Collected data –
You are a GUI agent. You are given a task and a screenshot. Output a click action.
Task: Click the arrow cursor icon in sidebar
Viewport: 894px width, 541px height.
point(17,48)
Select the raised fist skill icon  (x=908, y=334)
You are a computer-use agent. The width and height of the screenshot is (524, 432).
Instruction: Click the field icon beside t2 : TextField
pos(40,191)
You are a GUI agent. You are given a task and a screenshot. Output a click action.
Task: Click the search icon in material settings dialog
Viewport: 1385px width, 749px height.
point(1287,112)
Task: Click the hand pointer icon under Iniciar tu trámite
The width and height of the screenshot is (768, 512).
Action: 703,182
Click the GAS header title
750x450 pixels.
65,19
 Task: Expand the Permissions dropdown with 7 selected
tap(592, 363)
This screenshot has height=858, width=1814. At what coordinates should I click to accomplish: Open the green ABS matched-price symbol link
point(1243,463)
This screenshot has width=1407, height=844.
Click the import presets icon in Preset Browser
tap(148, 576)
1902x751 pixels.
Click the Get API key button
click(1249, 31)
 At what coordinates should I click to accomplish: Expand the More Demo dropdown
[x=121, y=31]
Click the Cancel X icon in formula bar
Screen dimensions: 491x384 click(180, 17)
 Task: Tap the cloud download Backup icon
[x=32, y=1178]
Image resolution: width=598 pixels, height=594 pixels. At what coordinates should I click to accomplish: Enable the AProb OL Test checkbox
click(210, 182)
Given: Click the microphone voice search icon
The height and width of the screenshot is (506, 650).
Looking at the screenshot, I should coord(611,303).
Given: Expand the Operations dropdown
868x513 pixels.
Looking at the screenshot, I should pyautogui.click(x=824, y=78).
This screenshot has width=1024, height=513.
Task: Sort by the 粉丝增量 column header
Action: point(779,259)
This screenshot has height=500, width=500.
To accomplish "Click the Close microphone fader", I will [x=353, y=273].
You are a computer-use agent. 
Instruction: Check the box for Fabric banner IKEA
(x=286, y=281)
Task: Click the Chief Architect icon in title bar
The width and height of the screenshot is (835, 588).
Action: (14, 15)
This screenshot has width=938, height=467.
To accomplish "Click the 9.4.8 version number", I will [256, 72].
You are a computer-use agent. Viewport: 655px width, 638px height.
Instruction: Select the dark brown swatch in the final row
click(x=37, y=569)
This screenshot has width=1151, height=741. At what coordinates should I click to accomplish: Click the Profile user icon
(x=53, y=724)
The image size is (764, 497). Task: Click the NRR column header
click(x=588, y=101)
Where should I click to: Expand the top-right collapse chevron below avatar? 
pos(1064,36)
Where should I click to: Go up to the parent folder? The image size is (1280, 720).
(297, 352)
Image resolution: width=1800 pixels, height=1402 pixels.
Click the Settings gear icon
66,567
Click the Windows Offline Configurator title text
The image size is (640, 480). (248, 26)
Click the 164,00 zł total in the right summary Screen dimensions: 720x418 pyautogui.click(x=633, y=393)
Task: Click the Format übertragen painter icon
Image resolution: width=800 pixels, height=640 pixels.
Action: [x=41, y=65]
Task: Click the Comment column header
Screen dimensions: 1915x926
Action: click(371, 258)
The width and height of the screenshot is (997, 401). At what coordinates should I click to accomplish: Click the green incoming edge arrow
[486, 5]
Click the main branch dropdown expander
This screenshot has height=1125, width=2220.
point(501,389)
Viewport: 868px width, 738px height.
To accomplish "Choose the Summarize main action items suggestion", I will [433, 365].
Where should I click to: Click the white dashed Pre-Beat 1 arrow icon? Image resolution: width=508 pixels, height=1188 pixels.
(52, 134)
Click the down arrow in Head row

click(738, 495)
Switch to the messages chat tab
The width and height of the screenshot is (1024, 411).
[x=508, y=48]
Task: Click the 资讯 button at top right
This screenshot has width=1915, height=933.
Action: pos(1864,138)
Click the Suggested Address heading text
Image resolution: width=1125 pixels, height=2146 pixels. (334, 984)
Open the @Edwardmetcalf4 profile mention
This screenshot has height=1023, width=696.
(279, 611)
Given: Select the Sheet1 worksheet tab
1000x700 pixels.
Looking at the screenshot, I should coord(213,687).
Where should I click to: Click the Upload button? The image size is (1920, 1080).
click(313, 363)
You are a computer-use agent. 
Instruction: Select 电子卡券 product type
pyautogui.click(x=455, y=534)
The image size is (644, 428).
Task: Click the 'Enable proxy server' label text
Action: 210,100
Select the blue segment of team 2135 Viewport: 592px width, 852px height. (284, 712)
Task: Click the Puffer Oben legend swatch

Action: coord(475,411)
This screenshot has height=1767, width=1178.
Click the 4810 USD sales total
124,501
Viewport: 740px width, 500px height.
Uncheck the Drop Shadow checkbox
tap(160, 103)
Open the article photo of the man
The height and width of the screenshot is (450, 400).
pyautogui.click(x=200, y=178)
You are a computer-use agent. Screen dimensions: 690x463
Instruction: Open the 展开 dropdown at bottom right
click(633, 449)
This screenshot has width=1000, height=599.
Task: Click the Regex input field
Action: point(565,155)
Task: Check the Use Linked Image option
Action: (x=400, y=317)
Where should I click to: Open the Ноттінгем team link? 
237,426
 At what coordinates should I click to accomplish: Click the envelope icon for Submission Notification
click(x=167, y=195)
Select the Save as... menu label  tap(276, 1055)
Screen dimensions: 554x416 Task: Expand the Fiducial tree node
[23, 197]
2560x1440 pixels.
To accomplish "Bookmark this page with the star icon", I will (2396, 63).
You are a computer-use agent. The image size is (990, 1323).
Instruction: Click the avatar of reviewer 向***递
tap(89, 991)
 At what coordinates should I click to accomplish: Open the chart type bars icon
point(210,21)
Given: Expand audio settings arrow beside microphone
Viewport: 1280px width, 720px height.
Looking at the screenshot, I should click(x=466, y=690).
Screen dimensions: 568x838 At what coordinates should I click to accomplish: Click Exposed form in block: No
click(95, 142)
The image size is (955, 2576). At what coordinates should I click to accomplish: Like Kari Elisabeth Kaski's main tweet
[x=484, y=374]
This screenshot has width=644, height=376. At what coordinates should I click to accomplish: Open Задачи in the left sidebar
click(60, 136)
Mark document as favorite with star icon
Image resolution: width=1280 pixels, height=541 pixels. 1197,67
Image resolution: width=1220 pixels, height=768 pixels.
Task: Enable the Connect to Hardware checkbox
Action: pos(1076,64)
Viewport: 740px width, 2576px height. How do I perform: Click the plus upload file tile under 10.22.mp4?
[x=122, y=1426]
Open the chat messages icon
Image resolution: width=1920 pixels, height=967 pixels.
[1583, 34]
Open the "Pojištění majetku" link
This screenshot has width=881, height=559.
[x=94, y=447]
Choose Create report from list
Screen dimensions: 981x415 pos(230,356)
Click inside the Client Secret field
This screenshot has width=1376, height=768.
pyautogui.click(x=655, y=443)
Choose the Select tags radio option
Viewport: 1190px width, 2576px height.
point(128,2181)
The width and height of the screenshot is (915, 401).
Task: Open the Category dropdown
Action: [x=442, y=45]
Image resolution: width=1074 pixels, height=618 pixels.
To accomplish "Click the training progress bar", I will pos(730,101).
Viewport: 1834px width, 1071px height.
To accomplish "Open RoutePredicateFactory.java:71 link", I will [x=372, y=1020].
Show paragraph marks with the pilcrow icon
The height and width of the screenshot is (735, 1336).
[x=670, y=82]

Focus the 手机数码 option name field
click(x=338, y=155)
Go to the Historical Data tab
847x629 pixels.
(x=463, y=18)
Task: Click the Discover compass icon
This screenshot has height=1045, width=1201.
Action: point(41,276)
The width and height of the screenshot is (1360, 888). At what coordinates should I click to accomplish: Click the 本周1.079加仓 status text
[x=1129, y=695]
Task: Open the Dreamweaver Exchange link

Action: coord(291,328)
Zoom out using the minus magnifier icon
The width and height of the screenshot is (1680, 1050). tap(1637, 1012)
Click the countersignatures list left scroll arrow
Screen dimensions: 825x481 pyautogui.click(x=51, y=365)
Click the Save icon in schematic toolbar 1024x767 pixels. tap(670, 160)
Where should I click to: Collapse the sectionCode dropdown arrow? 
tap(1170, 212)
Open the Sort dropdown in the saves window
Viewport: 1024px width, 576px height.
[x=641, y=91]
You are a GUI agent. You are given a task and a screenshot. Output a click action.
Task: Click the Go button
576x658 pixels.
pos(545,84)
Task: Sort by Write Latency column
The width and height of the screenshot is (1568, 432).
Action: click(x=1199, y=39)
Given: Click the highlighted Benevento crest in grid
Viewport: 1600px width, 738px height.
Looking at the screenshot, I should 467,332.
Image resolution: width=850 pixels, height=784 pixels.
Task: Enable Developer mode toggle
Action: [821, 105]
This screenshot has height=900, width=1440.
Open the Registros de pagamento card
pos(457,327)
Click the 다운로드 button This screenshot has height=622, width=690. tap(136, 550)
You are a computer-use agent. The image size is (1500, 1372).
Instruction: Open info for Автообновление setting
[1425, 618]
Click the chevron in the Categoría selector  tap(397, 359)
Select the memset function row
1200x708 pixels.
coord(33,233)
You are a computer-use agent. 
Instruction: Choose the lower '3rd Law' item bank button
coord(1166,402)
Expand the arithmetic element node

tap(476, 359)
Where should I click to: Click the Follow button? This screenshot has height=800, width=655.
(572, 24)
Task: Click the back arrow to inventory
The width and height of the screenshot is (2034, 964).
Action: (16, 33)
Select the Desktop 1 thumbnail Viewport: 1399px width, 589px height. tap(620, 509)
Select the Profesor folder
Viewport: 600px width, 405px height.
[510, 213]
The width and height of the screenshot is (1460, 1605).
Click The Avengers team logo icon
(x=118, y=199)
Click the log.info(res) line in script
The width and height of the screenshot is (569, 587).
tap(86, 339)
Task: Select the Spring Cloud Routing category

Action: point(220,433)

ACTIVITY – The answer must be every line of the entries that includes the word "microphone".

EXERCISE RESPONSE –
Given: Click the microphone voice search icon
To accomplish "Click the Close microphone fader", I will [x=353, y=273].
Given: Expand audio settings arrow beside microphone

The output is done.